The causal path from remittances to health conditions

The effective management of the household solid waste sector holds significant importance since it constitutes the primary source of waste requiring collection within residential communities [16]. The findings of the study have policy implications for develo** countries that struggle to arrange waste disposal financing because of budget shortages for local governments. This study is supported by Afroz et al. [11], who estimated that if each household pays around 13 BDT monthly for waste disposal services, it can arrange 7.6 million BDT monthly in Dhaka city. The waste disposal expenditure incurred by households can be utilized to meet the shortage of funds to finance the high costs associated with improving solid waste management infrastructure [12].

Conclusion

This study suggests that remittances are a financial mechanism for improving waste disposal at the micro level to improve health status. Slum households lack the resources to expend on expenditures such as waste disposal, which can increase their quality of life. This study suggests that bottom-up approaches need to be undertaken to finance household-level waste disposal expenditures that can improve the health status of slum dwellers. Remittance acts in a bottom-up approach, as it provides more sustainable income earned by a family member to a vulnerable household to spend for the betterment of their life. Furthermore, the study suggested that better waste disposal results in decreased outpatient expenditures, an indication of improved household-level health conditions. This study provides practical implications for urban planners on financial mechanisms to manage the waste of slum households and offers evidence that waste disposal reduces outpatient expenditures. The findings of the study can be connected to Sustainable Development Goal 11, which targets sustainable cities and communities.
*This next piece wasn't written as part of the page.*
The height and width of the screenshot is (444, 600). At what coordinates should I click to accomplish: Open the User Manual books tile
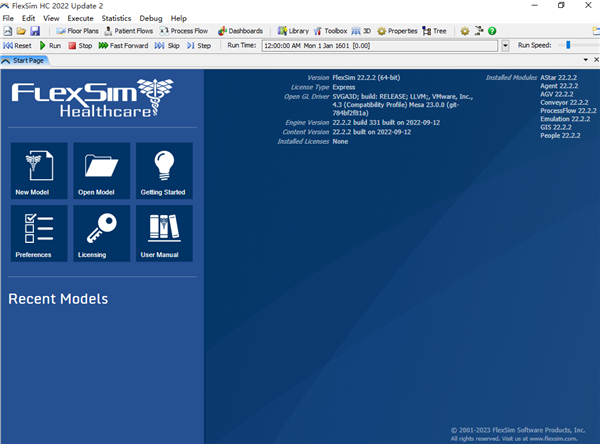click(x=163, y=233)
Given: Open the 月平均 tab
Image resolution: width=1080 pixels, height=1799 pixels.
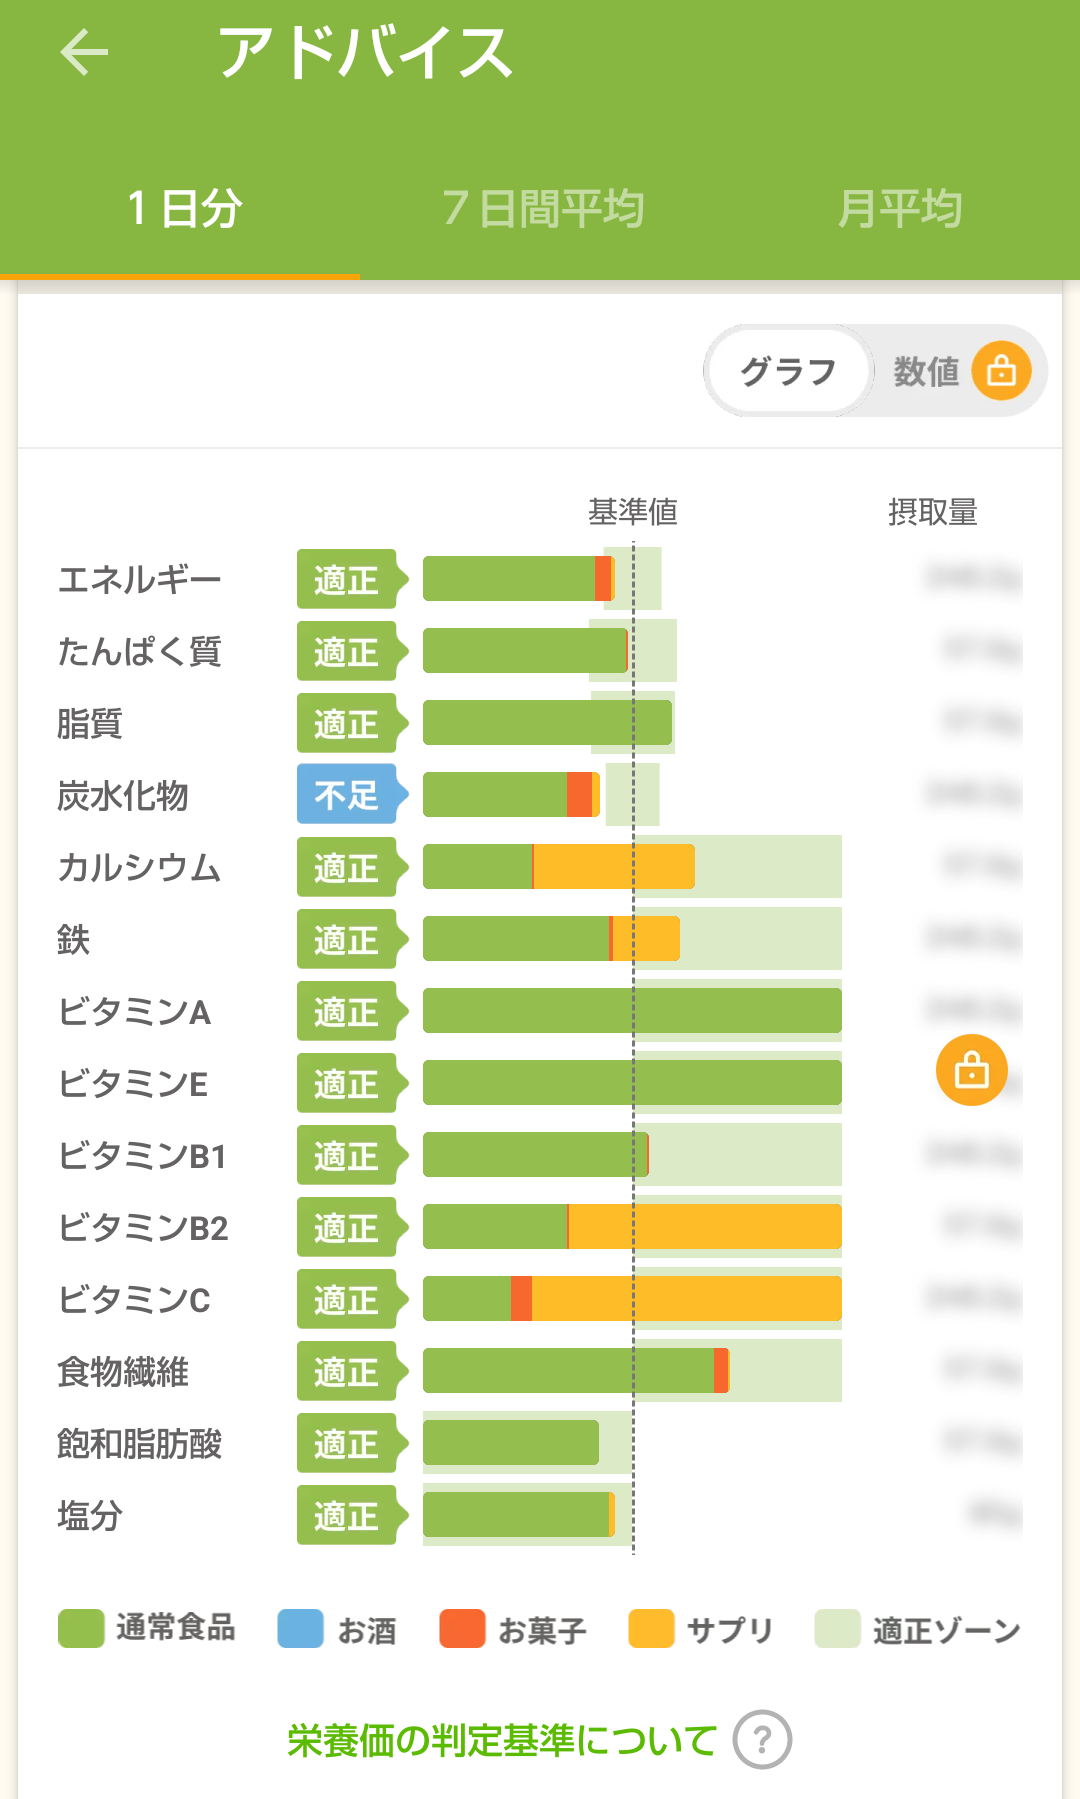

This study has certain limitations that need to be considered before interpreting the results. First, the study considers waste disposal expenditure as an indicator of better waste disposal instead of the actual amount and quality of waste disposal because of data unavailability. Second, outpatient expenditure is considered an indicator of better health rather than an indicator of actual health, such as the incidence of diseases, because of data unavailability. Third, PSM requires pretreatment covariates as matching variables, as the dataset of this paper is cross-sectional, and it was not possible to find pretreatment covariates. However, this study considers covariates that take years to change, such as household size, land ownership, average age, number of household members aged less than 15 years, number of household members aged less than 40 years, and gender of the head of household. Therefore, these covariates should capture the pretreatment characteristics of the households.